It’s native to the mountains of Europe.
A little factoid: every part of the tree is poisonous. So don’t go making gin out of it, only Jin.
It’s a great old specimen with great deadwood.
It looks good in the exhibit.
The next tree is a Japanese black pine with a dead tree in it.
That’s the back of the tree above.
Below, the front (sounds a bit philosophical)
The next tree is another hackberry, but a grove this time.
By my friend Bobby.
And the next tree is a fine Brazilian Raintree specimen by the incomparable Reggie
Sweet tree, when I post about the maintenance session I’ll get a close up of the trunk.
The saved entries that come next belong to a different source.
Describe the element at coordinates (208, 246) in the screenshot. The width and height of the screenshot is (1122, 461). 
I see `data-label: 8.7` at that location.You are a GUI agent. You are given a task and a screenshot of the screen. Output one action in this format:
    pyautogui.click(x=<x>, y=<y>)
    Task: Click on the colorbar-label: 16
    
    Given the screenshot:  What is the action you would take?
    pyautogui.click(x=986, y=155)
Next we have two trees, on the left, Ed’s juniper, the right, Hiram’s bunjin cypress, a pond cypress I believe.
Hiram’s tree is in the pond so it photographs well:
But Ed’s is in the non photogenic zen garden.
Ugg, sorry Ed.
In the home stretch now, the next tree is a bougie that looks good on this bench
But looks awesome on the stand.
It and the next ficus are also Old Florida Bonsai trees.
The trees are Richard’s, his brother’s and Richard’s sons trees. A very talented family.
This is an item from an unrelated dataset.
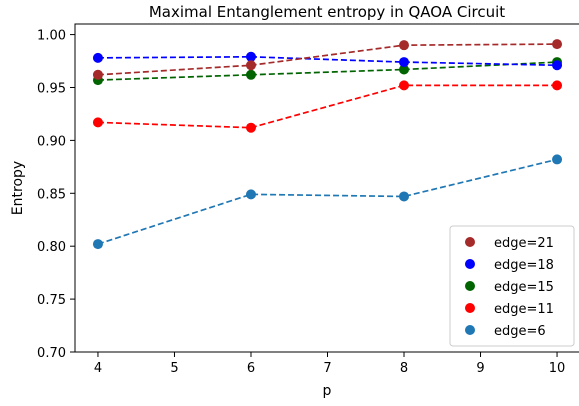  What do you see at coordinates (524, 266) in the screenshot?
I see `legend-label: edge=18` at bounding box center [524, 266].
The irony in this whole episode is that I didn’t get a good pic of Paul’s tree, a wrightia religiosa or my own tree, a neea buxifolia.
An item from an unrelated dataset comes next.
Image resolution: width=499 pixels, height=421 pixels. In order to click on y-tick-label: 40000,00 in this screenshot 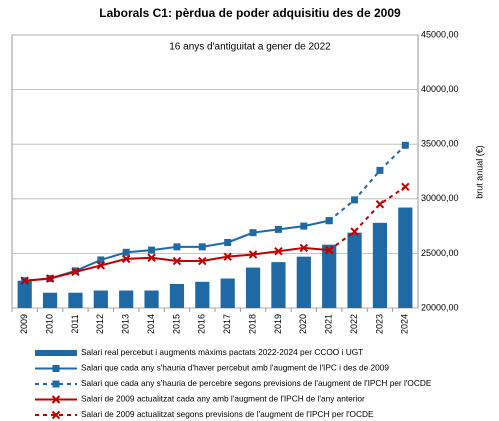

Ironic in my case because it’s my blog and in Paul’s case because he’s a professional photographer.
Paul (from YouTube fame on OrlandoBonsaiTV) promises me some good pics soon.
I enjoy the trees but I also enjoy the people and all the partying…..uh, the serious discussions we have when we meet to install the trees.
These next pics are some of my favorites:
Hiram had a great time at the exhibit’s installation.
He said he felt like it was all a dream.
I couldn’t hardly get Bobby away from his tree to photograph it.
But I did catch him photographing his tree-
while Richard and his son look at their ficus in Hiram’s wife’s camera.
And the two old guys, Randy and David, laughing at them.
Installing the trees in the zen garden.
And the final shot, stolen from Paul on Facebook, the guests taking pics and enjoying the trees.
Which is why we do it, after all, to spread the art of bonsai to the world.
If you are in Florida, I recommend seeing the exhibit.